Establish a data strategy today
For a long time, we’ve been saying that data is very important. Some even claim that “data is the new oil”. With the rise of AI, this statement is not an exaggeration. If we work with AI, we should familiarize ourselves with current popular dataset repositories like Hugging Face and Kaggle. The datasets here may be useful for us even if they are not our own data, depending on our use case. However, my point is that every company should have a process in place to generate and centralize their own high-quality data.
High-quality data is data that is relevant, accurate, consistent with our needs, and stored in a usable format. AI systems perform significantly better when they are trained or evaluated using high-quality data. The most common reason for being unable to build or improve an AI system is often simple: we don’t have the right data. In many cases, we could have it, but we haven’t been storing it.
If frontier models (OpenAI GPT, Gemini) are already trained on the entire Internet, why do we still need high-quality data?
Frontier models might not be cost-effective for certain tasks. Some problems can be solved more efficiently with smaller, local models. For these models to perform accurately, high-quality data is essential. This data can serve as a knowledge base for a RAG (Retrieval-Augmented Generation) system or be used to fine-tune the models.
We may also want to tailor responses to specific business contexts, so the system operates with our own data and delivers maximum value. For example, a chatbot that answers questions about our company or products depends on high-quality data to function effectively.
AI systems are often criticized for being non-deterministic and for producing hallucinations. One way to reduce the risk of these behaviors is through systematic testing. This involves scientifically comparing their outputs with the expected correct answers, and to make such comparisons possible, we need high-quality data.
Although it is not absolutely necessary, data becomes much more valuable when it is labeled. Labeled data means we have pairs of (datapoint, classification). Examples in the cybersecurity space include:
(jira_issue, security_problem): pairs consisting of the summary and description of each Jira issue, along with the description of the related security problem, if any.
(log, indicator_of_incident): pairs of logs from different devices and systems, together with indicators of incidents or attacks identified in those logs.

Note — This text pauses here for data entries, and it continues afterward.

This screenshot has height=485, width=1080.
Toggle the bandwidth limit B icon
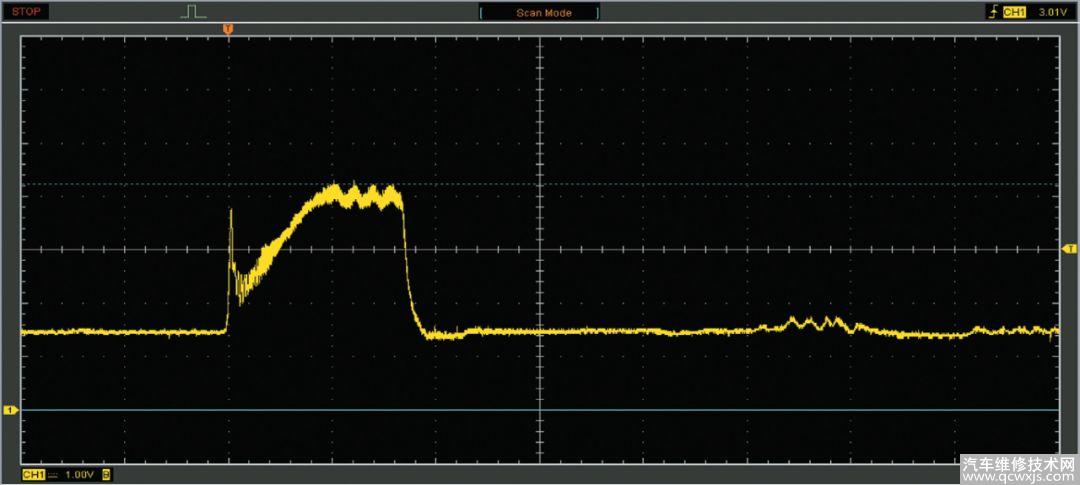[106, 475]
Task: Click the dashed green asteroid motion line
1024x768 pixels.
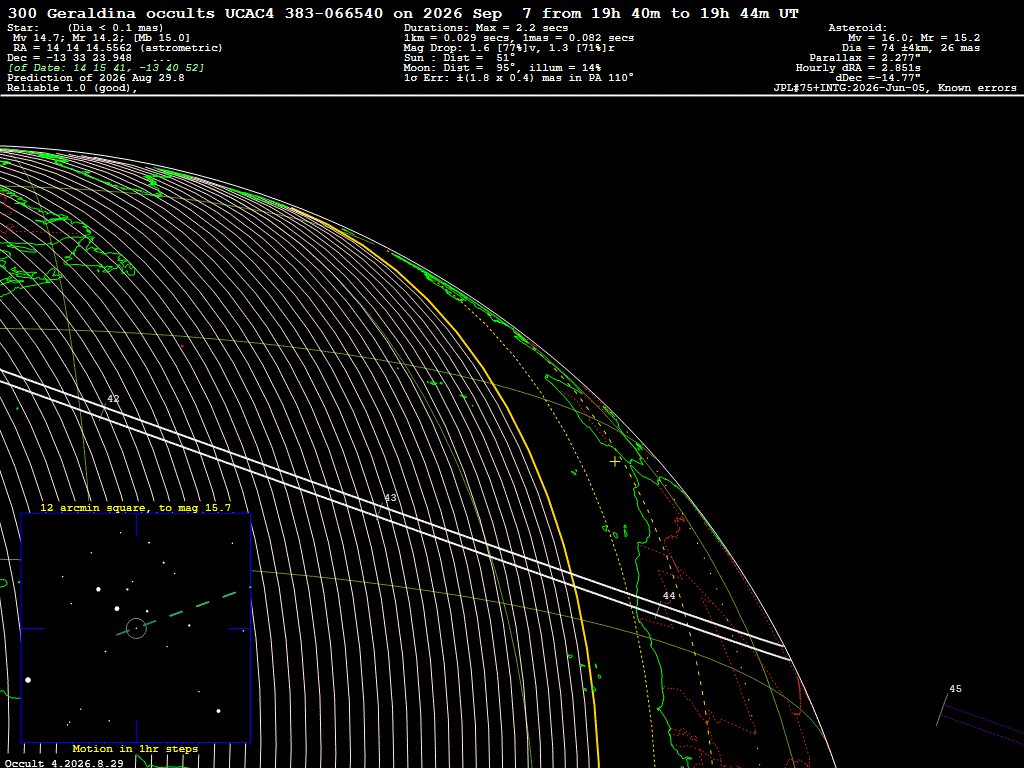Action: click(176, 614)
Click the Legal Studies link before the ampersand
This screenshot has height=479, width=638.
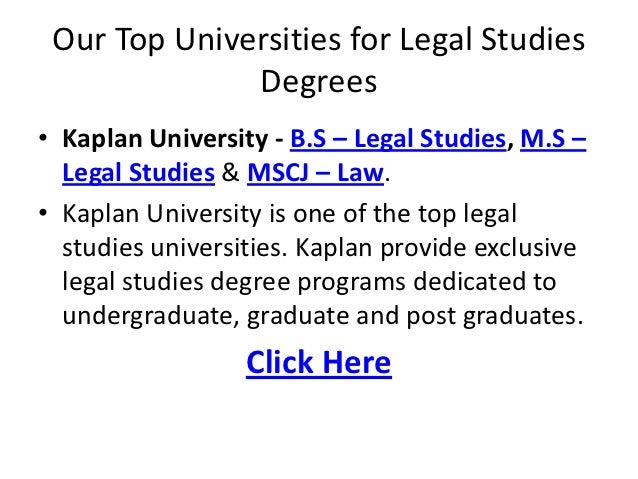click(138, 173)
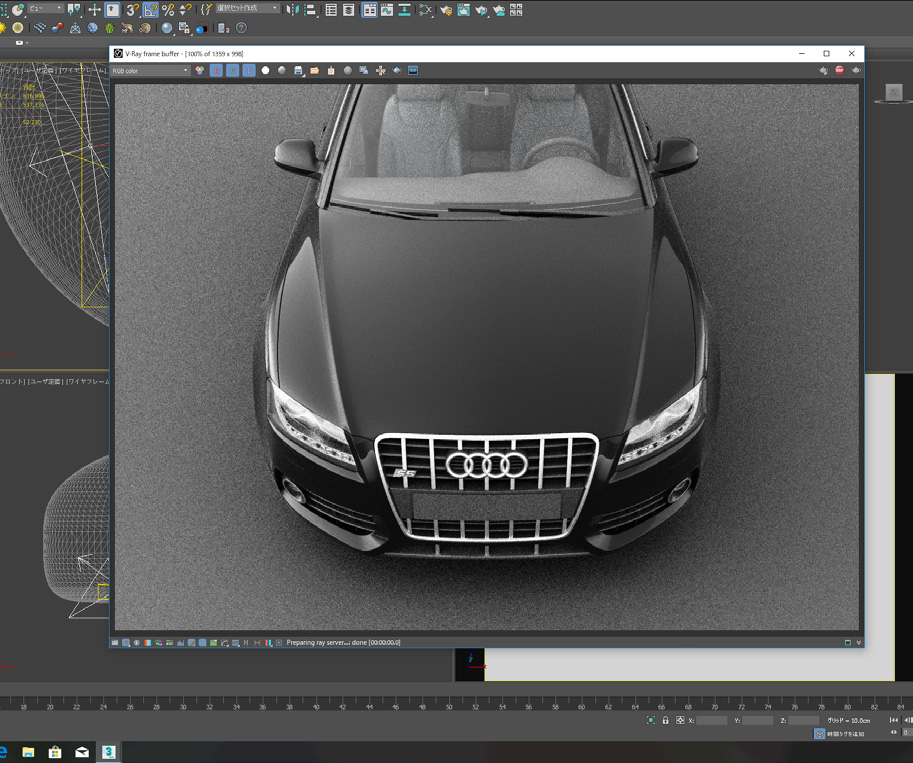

(source_code, security_vulnerability): pairs of code snippets containing security vulnerabilities.
(security_question, security_answer): pairs of questions from internal or external customers about security topics, along with their respective answers.
Creating these datasets from scratch when implementing a use case is costly in terms of time and money. Therefore, it is important to establish processes to collect this data as early as possible, so it is available when needed or in the near future.
If you plan to produce and work with labeled data, something I strongly recommend, you can use open source tools like Label Studio. This software provides various functionalities for managing labeled data, including features that facilitate the labeling of unlabeled datasets.
To obtain the maximum value from AI, every company should have a data strategy. This strategy should define what data to collect, how to curate it, and how to store it. I’m not a data specialist, but it’s clear that a lack of high-quality data can limit the value a company derives from AI, so organizations should start gathering this data if they haven’t already.